> _Given data_
---------------

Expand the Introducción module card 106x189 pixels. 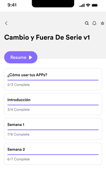(53, 104)
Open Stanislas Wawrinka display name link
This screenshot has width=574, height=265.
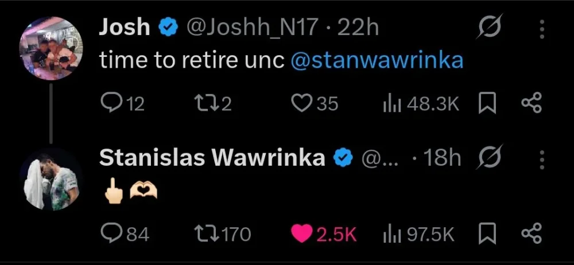pos(212,158)
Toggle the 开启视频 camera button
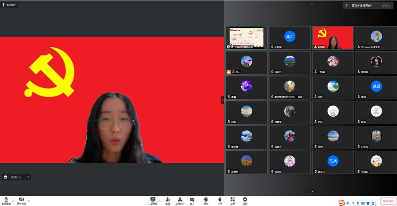This screenshot has height=206, width=397. tap(21, 200)
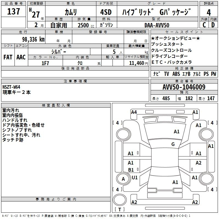
Task: Click the A4 front bumper damage mark
Action: 134,112
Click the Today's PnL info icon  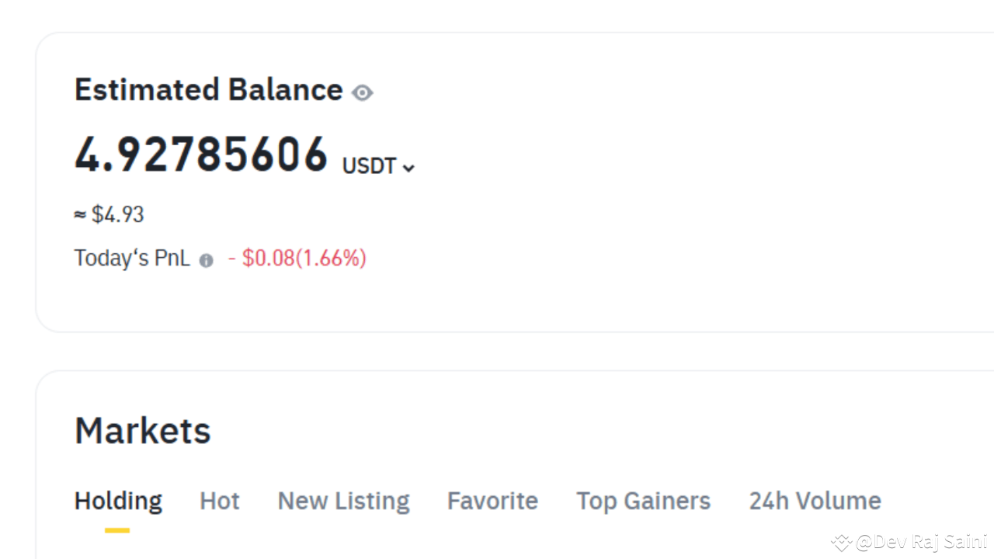pyautogui.click(x=206, y=261)
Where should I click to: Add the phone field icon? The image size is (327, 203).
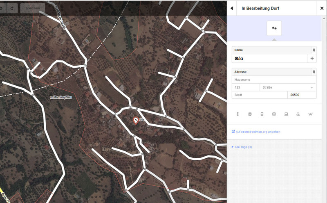coord(262,114)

---------------

> _What you will do_
I need the lines from the one containing "Where should I" through the end of the records retyped exactly, with the pictures left out.

> _Solution to the problem_
Where should I click to: Add the phone field icon? The image size is (327, 203).
coord(262,114)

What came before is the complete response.